I am not sure whether tighter regulation of the companies is desirable, it seems quite reasonable at present, but of course "caveat emptor" must be the watchword of all investors.

Anonymous said...

I would imagine CMC are making money off the spread rather than taking the opposite side of the spread betters. They probably trade the equivalent amount of shares when their customer places a deal, so no risk to them, unless their customers blow their accounts and end up being chased through the courts to meet a margin call.

Then you can see why they have dumped AIM stocks.

CityUnslicker said...

Anon 1.50 - true to a point, but if they were pure market makers with all risk hedged out it would not work; they risk manage their share positions and this is proving too hard to do due to volatility - easy to say blame the customers and their constant losses. If this were the case they could offer with no leverage. The reason they like the leverage is that leverage drives their profits.

Steven_L said...

Maybe the AIM companies should have to plaster an FSA risk warning on their annual reports so that fund managers in big insurance know what they are getting themselves in for.

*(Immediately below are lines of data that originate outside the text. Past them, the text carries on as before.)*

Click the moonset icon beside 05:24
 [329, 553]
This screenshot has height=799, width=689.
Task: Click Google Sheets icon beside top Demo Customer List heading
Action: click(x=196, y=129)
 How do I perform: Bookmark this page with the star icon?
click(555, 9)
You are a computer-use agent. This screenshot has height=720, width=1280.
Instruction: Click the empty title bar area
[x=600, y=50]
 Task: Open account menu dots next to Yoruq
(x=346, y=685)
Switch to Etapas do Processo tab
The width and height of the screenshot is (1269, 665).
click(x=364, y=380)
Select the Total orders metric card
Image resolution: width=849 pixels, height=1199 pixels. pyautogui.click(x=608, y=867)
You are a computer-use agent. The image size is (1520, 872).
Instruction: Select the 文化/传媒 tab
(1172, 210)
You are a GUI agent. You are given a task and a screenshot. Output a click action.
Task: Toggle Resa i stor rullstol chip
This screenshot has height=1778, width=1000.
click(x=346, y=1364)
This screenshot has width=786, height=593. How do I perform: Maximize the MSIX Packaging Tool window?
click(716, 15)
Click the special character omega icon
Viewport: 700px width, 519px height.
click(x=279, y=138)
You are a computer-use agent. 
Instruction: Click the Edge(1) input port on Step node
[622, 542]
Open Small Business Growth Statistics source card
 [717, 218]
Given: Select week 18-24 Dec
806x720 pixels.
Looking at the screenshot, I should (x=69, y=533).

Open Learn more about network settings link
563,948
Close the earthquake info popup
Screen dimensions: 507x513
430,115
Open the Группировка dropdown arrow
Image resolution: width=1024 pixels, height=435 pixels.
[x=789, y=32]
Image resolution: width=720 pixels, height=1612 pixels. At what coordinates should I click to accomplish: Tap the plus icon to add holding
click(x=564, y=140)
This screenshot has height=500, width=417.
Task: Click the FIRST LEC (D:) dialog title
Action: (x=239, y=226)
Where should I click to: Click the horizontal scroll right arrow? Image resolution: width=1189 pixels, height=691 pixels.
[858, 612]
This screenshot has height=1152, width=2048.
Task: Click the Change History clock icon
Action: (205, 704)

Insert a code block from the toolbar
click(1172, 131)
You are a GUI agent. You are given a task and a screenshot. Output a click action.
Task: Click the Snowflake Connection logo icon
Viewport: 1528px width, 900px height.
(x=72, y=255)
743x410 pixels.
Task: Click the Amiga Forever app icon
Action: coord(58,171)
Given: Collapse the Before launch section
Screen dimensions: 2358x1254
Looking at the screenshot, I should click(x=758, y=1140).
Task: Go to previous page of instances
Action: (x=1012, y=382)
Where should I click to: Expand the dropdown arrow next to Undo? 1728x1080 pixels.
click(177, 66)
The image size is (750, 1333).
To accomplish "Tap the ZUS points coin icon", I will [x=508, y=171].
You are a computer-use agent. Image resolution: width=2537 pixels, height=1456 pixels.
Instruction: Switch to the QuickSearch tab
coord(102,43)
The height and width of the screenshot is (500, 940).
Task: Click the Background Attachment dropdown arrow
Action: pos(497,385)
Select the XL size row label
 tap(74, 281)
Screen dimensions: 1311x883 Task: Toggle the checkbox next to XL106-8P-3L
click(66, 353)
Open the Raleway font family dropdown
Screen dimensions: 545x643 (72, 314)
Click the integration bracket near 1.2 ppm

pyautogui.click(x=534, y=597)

Investments can go down as well as up

Something like that?

Timbo614 said...

I've just started looking at spread betting in order to gain some leverage :( and the brokers waffle says that they make their money on the spread. But looking at the test accounts (Play money) I have set up the spreads are sometimes very close to the "real" spread which does not leave them much room / time for errors. In addition, there are variable margins - it appears the smaller the share capitalisation the higher the margin (10% rising to 30%) you have to post out of your deposited funds.

Having looked - it looks scary! I might just stick with dividend skimming :(

Steven_L said...

The biggest con on spread betting is that the finance costs increase in line with the value of your position.

So you buy £100 worth of leverage and are paying £3 a year, but if it rises to £200 the cost of your leverage rises to £6 a year, all charged daily of course.

Can you still get margin accounts where you actually borrow a fixed amount and buy the stock?